— THE EXERCISE —
Copy out every one of the items below word for word, line by line, changing nothing.

[Pointing records for text and elements]
☆ ☆ ☆ ☆
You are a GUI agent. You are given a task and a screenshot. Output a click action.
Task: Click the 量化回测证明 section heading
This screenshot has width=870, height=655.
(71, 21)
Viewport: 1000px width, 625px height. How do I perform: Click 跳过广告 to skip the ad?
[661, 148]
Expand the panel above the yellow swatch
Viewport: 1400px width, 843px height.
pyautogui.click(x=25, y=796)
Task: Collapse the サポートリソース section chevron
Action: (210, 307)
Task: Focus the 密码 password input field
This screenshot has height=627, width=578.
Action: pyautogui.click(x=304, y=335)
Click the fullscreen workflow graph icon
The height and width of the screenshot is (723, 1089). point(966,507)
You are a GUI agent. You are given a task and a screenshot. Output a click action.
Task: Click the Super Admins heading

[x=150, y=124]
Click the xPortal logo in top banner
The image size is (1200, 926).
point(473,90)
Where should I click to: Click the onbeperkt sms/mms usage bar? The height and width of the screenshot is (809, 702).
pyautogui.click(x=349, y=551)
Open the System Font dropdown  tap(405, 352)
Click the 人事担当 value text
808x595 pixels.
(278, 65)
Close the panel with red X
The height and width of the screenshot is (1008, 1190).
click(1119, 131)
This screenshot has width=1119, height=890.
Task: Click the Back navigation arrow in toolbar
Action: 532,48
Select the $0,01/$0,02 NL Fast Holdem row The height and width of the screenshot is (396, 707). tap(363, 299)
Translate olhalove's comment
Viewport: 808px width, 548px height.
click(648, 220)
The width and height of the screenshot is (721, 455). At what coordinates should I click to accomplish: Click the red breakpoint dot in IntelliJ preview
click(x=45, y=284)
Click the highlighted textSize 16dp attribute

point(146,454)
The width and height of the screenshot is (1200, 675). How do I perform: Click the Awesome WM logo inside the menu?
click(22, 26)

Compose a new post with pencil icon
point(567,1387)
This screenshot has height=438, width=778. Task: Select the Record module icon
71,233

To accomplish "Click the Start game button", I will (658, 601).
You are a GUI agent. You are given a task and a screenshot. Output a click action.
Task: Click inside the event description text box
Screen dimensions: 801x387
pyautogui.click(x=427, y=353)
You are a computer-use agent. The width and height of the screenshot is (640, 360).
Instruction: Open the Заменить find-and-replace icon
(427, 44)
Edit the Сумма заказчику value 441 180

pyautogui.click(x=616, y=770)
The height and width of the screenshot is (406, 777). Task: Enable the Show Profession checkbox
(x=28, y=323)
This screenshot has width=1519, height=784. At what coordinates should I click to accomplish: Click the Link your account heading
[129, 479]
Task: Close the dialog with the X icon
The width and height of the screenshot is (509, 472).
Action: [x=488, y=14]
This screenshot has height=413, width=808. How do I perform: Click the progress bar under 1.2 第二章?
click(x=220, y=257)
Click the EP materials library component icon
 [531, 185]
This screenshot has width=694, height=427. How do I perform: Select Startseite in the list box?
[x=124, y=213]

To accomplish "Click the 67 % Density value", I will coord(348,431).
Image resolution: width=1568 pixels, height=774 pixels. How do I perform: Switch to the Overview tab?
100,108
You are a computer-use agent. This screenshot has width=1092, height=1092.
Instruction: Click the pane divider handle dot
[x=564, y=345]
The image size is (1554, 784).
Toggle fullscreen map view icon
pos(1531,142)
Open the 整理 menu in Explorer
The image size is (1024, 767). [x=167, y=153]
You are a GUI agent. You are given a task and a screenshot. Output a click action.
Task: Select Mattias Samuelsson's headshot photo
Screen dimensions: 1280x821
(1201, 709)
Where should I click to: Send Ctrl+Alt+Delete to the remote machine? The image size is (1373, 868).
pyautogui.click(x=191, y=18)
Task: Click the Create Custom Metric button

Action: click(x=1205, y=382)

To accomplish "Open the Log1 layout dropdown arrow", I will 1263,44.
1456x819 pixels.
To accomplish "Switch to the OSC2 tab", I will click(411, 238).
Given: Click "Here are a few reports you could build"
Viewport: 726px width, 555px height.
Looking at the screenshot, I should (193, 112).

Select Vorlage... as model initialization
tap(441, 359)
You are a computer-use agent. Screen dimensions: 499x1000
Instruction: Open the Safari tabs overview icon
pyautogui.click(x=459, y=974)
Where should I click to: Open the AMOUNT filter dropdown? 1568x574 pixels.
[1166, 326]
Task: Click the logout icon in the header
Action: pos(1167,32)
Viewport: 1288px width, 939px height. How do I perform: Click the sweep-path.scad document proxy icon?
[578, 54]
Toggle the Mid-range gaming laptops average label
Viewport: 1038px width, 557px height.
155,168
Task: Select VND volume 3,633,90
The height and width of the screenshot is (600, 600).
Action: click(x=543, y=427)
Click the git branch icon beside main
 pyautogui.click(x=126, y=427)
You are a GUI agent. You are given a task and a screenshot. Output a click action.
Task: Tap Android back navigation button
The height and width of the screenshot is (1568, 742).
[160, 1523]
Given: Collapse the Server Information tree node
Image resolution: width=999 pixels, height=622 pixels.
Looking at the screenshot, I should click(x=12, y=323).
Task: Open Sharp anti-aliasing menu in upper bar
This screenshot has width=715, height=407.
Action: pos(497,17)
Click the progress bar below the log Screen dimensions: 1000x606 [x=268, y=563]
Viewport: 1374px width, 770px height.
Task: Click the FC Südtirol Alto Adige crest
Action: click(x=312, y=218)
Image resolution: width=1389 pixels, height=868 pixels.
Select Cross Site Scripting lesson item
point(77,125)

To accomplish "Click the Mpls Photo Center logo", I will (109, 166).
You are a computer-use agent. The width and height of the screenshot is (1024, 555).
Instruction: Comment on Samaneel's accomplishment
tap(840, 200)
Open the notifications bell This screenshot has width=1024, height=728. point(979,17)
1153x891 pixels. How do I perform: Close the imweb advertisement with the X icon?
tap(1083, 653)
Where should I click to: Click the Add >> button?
☆ ☆ ☆ ☆
— REPLY TO THE EXERCISE —
You are a GUI agent. You are given a task and a screenshot. Output a click action.
Task: Click the 量化回测证明 section heading
This screenshot has width=870, height=655.
(71, 21)
Viewport: 1000px width, 625px height. How do I perform: Click 跳过广告 to skip the ad?
[661, 148]
Expand the panel above the yellow swatch
Viewport: 1400px width, 843px height.
pyautogui.click(x=25, y=796)
Task: Collapse the サポートリソース section chevron
Action: (210, 307)
Task: Focus the 密码 password input field
This screenshot has height=627, width=578.
Action: pyautogui.click(x=304, y=335)
Click the fullscreen workflow graph icon
The height and width of the screenshot is (723, 1089). point(966,507)
You are a GUI agent. You are given a task and a screenshot. Output a click action.
Task: Click the Super Admins heading

[x=150, y=124]
Click the xPortal logo in top banner
The image size is (1200, 926).
point(473,90)
Where should I click to: Click the onbeperkt sms/mms usage bar? The height and width of the screenshot is (809, 702).
pyautogui.click(x=349, y=551)
Open the System Font dropdown  tap(405, 352)
Click the 人事担当 value text
808x595 pixels.
(278, 65)
Close the panel with red X
The height and width of the screenshot is (1008, 1190).
click(1119, 131)
This screenshot has width=1119, height=890.
Task: Click the Back navigation arrow in toolbar
Action: 532,48
Select the $0,01/$0,02 NL Fast Holdem row The height and width of the screenshot is (396, 707). tap(363, 299)
Translate olhalove's comment
Viewport: 808px width, 548px height.
click(648, 220)
The width and height of the screenshot is (721, 455). At what coordinates should I click to accomplish: Click the red breakpoint dot in IntelliJ preview
click(x=45, y=284)
Click the highlighted textSize 16dp attribute

point(146,454)
The width and height of the screenshot is (1200, 675). How do I perform: Click the Awesome WM logo inside the menu?
click(22, 26)

Compose a new post with pencil icon
point(567,1387)
This screenshot has height=438, width=778. Task: Select the Record module icon
71,233

To accomplish "Click the Start game button", I will (658, 601).
You are a GUI agent. You are given a task and a screenshot. Output a click action.
Task: Click inside the event description text box
Screen dimensions: 801x387
pyautogui.click(x=427, y=353)
You are a computer-use agent. The width and height of the screenshot is (640, 360).
Instruction: Open the Заменить find-and-replace icon
(427, 44)
Edit the Сумма заказчику value 441 180

pyautogui.click(x=616, y=770)
The height and width of the screenshot is (406, 777). Task: Enable the Show Profession checkbox
(x=28, y=323)
This screenshot has width=1519, height=784. At what coordinates should I click to accomplish: Click the Link your account heading
[129, 479]
Task: Close the dialog with the X icon
The width and height of the screenshot is (509, 472).
Action: [x=488, y=14]
This screenshot has height=413, width=808. How do I perform: Click the progress bar under 1.2 第二章?
click(x=220, y=257)
Click the EP materials library component icon
 [531, 185]
This screenshot has width=694, height=427. How do I perform: Select Startseite in the list box?
[x=124, y=213]

To accomplish "Click the 67 % Density value", I will coord(348,431).
Image resolution: width=1568 pixels, height=774 pixels. How do I perform: Switch to the Overview tab?
100,108
You are a computer-use agent. This screenshot has width=1092, height=1092.
Instruction: Click the pane divider handle dot
[x=564, y=345]
The image size is (1554, 784).
Toggle fullscreen map view icon
pos(1531,142)
Open the 整理 menu in Explorer
The image size is (1024, 767). [x=167, y=153]
You are a GUI agent. You are given a task and a screenshot. Output a click action.
Task: Select Mattias Samuelsson's headshot photo
Screen dimensions: 1280x821
(1201, 709)
Where should I click to: Send Ctrl+Alt+Delete to the remote machine? The image size is (1373, 868).
pyautogui.click(x=191, y=18)
Task: Click the Create Custom Metric button

Action: click(x=1205, y=382)

To accomplish "Open the Log1 layout dropdown arrow", I will 1263,44.
1456x819 pixels.
To accomplish "Switch to the OSC2 tab", I will click(411, 238).
Given: Click "Here are a few reports you could build"
Viewport: 726px width, 555px height.
Looking at the screenshot, I should (193, 112).

Select Vorlage... as model initialization
tap(441, 359)
You are a computer-use agent. Screen dimensions: 499x1000
Instruction: Open the Safari tabs overview icon
pyautogui.click(x=459, y=974)
Where should I click to: Open the AMOUNT filter dropdown? 1568x574 pixels.
[1166, 326]
Task: Click the logout icon in the header
Action: pos(1167,32)
Viewport: 1288px width, 939px height. How do I perform: Click the sweep-path.scad document proxy icon?
[578, 54]
Toggle the Mid-range gaming laptops average label
Viewport: 1038px width, 557px height.
155,168
Task: Select VND volume 3,633,90
The height and width of the screenshot is (600, 600).
Action: click(x=543, y=427)
Click the git branch icon beside main
 pyautogui.click(x=126, y=427)
You are a GUI agent. You are given a task and a screenshot. Output a click action.
Task: Tap Android back navigation button
The height and width of the screenshot is (1568, 742).
[160, 1523]
Given: Collapse the Server Information tree node
Image resolution: width=999 pixels, height=622 pixels.
Looking at the screenshot, I should click(x=12, y=323).
Task: Open Sharp anti-aliasing menu in upper bar
This screenshot has width=715, height=407.
Action: pos(497,17)
Click the progress bar below the log Screen dimensions: 1000x606 [x=268, y=563]
Viewport: 1374px width, 770px height.
Task: Click the FC Südtirol Alto Adige crest
Action: click(x=312, y=218)
Image resolution: width=1389 pixels, height=868 pixels.
Select Cross Site Scripting lesson item
point(77,125)

To accomplish "Click the Mpls Photo Center logo", I will (109, 166).
You are a computer-use agent. The width and height of the screenshot is (1024, 555).
Instruction: Comment on Samaneel's accomplishment
tap(840, 200)
Open the notifications bell This screenshot has width=1024, height=728. point(979,17)
1153x891 pixels. How do I perform: Close the imweb advertisement with the X icon?
tap(1083, 653)
Where should I click to: Click the Add >> button?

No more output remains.